You are viewing a plain text version of this content. The canonical link for it is here.
Posted to jira@arrow.apache.org by "geert-jan brits (Jira)" <ji...@apache.org> on 2021/12/13 20:46:00 UTC

[jira] [Updated] (ARROW-15086) [JS] Incorrect Table concat after serialize

     [ https://issues.apache.org/jira/browse/ARROW-15086?page=com.atlassian.jira.plugin.system.issuetabpanels:all-tabpanel ]

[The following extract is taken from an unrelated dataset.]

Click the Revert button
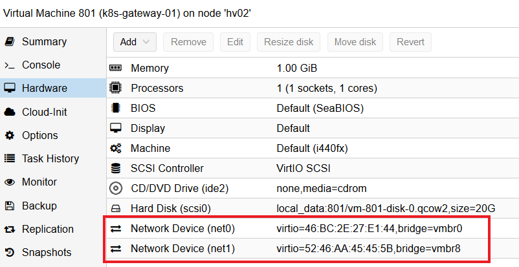The height and width of the screenshot is (267, 519). click(410, 42)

geert-jan brits updated ARROW-15086:
------------------------------------
    Description: 
After reading an arrow table from disk and concatenating another arrow table, this concatenated table loses it's last concatenated chunk after serializing to disk. 

 

Steps to reproduce below: 
{code:java}
// CORRECT
// Create tables T1 + T2. Each contain 1 vector with 1 value
    
const T1 = Table.new(createSomeVectors(), ['number'])    
const T2 = Table.new(createSomeVectors(), ['number'])

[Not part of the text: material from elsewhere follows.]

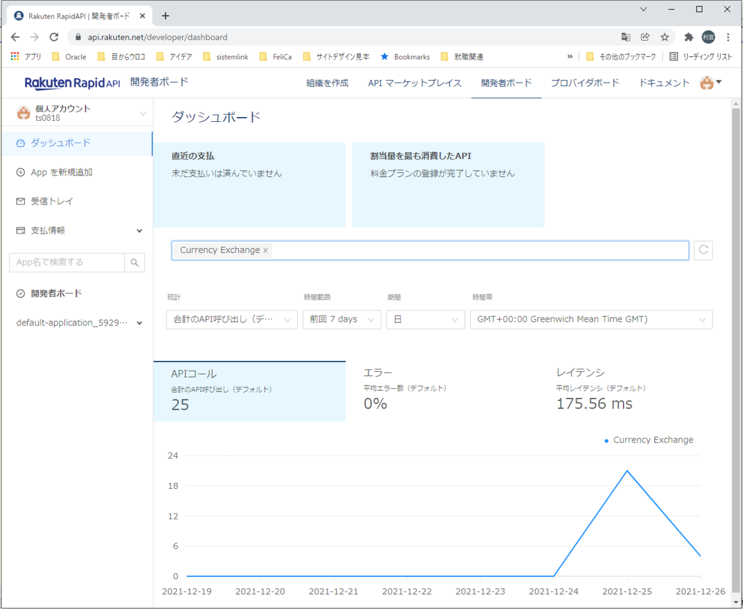Open the Chrome extensions puzzle icon
This screenshot has height=609, width=743.
688,37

// Combine these tables    const combined = T1.concat(T2)
// Serialize and read back this combination (mimic reading from disk)    

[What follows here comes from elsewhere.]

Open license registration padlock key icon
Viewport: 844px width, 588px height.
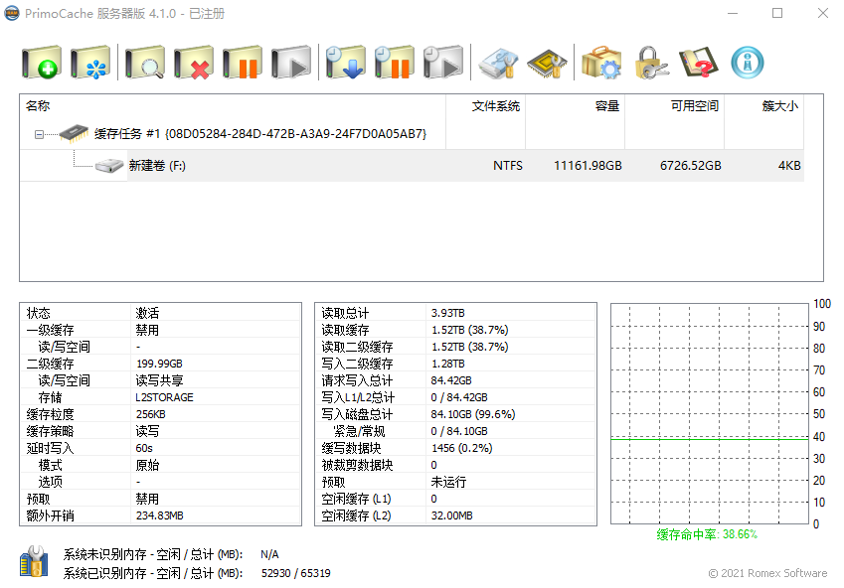[650, 64]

const combinedAfterSerialization = Table.from([combined.serialize()])

// Print the count (works correctly)    
console.log(T1.count(), T2.count(), combined.count(), combinedAfterSerialization.count()) 
// Result (as expected)= 2, 2, 2, 2 


// INCORRECT        
// Serialize T1 and read back. (mimic reading from disk)    
const T1SerializedAndBack = Table.from([T1.serialize()])

// Combine just read T1SerializedAndBack with T2    
const combined2 = T1SerializedAndBack.concat(T2)

// Serialize and read back this combination (mimic reading from disk)    
const combinedAfterSerialization2 = Table.from([combined2.serialize()])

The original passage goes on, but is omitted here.